- _Task prompt_
In the text about life on Earth before trees, how tall could Prototaxites grow during the Devonian period?

- _Reading text_
____________

What Lived on Earth Before Trees Evolved?

Before vast forests, Earth’s landmasses were starkly different, largely barren and rocky. Much land was submerged under shallow seas, where life thrived. Deep, organic-rich soils were absent; early soil, primarily greenish clays with minimal organic content, formed in the Precambrian period. Geological activity, like mountain-building and earthquakes, continuously reshaped the crust, interrupting soil development. The atmosphere had higher carbon dioxide levels, and moving continents formed vast, often arid, landmasses that lacked the root systems needed to bind soil.

The Microbial and Fungal Pioneers

Earth’s land was home to microbial and fungal life forms. Microbial mats, composed of bacteria and algae, were among the earliest inhabitants, present on land over 3 billion years ago. These mats played a role in oxygenating the atmosphere and helped bind loose sediments, contributing to Earth’s earliest soils.

Fungi were also ancient terrestrial colonizers, appearing on land more than 500 million years ago. These organisms were adept at breaking down rocks to extract essential minerals. Their chemical activity was important in converting inert rock into more hospitable substrates.

A partnership emerged between fungi and photosynthetic organisms, forming lichens. These symbiotic associations are recognized as pioneer species capable of colonizing barren rock surfaces. Lichens release acids that contribute to rock weathering and, upon dying, add organic matter, enriching early soil layers.

Some ancient fungi, such as Prototaxites, grew large during the Devonian period, reaching heights of up to eight meters. These large fungal structures would have dominated the landscape in the absence of true trees. Their extensive networks helped transform the terrestrial environment, making it more amenable for future plant colonization.

The First Steps Towards Greenery

The transition from aquatic to terrestrial life began with simple forms, laying the groundwork for more complex vegetation. Early non-vascular plants, such as liverworts and mosses, emerged during the Ordovician period, roughly 470 million years ago. These small, low-lying organisms lacked true roots, stems, and leaves, relying on hair-like rhizoids for anchorage and absorbing water directly from their moist surroundings.

To survive on land, these pioneering plants developed important adaptations, including a waxy cuticle to minimize water loss and pores called stomata for regulating gas exchange. They also evolved protective structures for their spores, safeguarding them from desiccation. These early terrestrial plants formed dense, low-lying carpets across the damp surfaces of the continents.

An evolutionary step occurred with the appearance of the first vascular plants in the Silurian period. These plants developed specialized tissues, xylem for water transport and phloem for nutrient distribution, allowing them to grow taller and colonize slightly drier areas. One of the earliest known examples is Cooksonia, a small plant from over 420 million years ago, characterized by simple, dichotomously branching stems and spore-producing capsules at their tips.

____________

- _Provided data_
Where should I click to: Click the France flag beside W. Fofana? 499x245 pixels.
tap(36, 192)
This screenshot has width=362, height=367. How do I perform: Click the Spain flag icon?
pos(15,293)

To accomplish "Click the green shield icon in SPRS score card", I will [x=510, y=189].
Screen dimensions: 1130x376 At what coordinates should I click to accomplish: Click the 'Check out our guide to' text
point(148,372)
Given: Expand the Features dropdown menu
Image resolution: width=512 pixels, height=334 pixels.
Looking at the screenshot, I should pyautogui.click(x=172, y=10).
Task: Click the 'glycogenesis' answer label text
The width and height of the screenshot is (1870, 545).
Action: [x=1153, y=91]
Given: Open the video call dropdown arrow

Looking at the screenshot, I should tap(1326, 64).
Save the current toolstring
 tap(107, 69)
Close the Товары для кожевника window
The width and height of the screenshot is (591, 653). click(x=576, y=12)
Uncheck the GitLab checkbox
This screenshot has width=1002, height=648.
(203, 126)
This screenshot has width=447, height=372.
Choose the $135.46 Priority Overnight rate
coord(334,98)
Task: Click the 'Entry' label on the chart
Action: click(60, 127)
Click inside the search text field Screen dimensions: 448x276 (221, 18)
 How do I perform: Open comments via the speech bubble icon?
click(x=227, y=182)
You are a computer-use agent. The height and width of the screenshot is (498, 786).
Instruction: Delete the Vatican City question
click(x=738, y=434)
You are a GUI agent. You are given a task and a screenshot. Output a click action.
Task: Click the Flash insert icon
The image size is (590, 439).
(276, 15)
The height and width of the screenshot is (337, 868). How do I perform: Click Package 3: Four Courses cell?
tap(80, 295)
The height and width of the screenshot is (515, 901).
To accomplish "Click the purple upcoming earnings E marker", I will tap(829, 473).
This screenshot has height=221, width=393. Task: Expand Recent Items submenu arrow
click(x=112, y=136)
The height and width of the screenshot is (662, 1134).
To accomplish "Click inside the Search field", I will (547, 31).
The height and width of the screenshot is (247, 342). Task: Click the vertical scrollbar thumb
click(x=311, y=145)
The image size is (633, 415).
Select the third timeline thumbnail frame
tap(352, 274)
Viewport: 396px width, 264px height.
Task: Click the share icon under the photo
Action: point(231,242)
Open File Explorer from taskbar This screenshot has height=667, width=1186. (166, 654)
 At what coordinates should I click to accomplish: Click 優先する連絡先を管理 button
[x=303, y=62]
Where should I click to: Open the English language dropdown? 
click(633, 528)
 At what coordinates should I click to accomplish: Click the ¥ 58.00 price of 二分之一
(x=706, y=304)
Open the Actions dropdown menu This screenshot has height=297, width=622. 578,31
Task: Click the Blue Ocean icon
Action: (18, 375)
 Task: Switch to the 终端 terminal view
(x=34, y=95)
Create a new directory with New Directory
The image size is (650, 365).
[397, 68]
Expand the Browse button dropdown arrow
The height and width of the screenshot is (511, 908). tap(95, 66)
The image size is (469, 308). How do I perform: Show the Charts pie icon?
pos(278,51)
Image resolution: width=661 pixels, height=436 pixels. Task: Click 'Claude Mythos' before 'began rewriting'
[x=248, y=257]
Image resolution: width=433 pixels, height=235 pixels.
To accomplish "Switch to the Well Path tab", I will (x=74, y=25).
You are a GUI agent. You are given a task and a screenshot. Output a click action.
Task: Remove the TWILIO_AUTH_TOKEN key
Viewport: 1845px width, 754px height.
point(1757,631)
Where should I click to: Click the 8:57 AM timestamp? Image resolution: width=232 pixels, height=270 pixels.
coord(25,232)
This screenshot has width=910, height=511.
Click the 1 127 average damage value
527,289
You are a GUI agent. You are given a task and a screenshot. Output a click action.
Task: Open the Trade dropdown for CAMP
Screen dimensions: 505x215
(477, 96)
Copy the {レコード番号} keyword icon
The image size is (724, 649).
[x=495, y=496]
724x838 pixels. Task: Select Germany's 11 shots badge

____________

- _Your solution_
Up to eight meters.